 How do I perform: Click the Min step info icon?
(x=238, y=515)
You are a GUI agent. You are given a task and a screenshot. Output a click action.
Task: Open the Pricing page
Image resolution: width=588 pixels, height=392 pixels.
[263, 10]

Problem details: From the line with "Task: Open the Pricing page" to the end of the listing above, set down every line exactly as it appears, both ends included.

Problem solution:
Task: Open the Pricing page
Image resolution: width=588 pixels, height=392 pixels.
[263, 10]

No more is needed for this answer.